Ça n’est pas pour dire, mon grand bien-aimé, mais il fait un temps de toutes les Russies qui vous congèle des pieds à la tête ce matin, malgré un soleil splendide. Les chevaux d’omnibus fument comme des locomotives sans pouvoir avancer et les passants tapent des pieds et se frappent la poitrine à tour de bras comme des fous furieux, pendant que moi je tâche de tenir ma plume en équilibre sur mon papier glacé. Ma pensée et elle patinent dessus au risque de s’épater lourdement à tes pieds. Ma foi tant pis !
Autre guitare, le Sénat ne se réunira que mardi dans ses bureaux sans séance publique. Tu pourras, si tu le veux, t’abstenir d’y aller, j’ai dit.

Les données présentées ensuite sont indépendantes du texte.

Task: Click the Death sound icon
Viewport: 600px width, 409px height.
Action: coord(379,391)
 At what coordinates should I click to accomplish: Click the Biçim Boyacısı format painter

Tu pourrais, aussi, profiter de cette belle journée pour prendre connaissance des lettres et des suppliques qui t’ont été particulièrement adressées depuis quinze jours et dont plusieurs méritent une réponse immédiate. Ce serait autant de fait pour demain. Je te recommande encore la Brochure d’Ulbach, conférence faiteb par lui sur toi tout dernièrement [1]. Et puis je te recommande surtout de m’aimer autant que je t’aime, c’est-à-dire de tout ton cœur.
[Adresse]
Monsieur Victor Hugo
BnF, Mss, NAF 16402, f. 9
Transcription de Caroline Lucas assistée de Florence Naugrette
a) « persiste ».
b) « faites ».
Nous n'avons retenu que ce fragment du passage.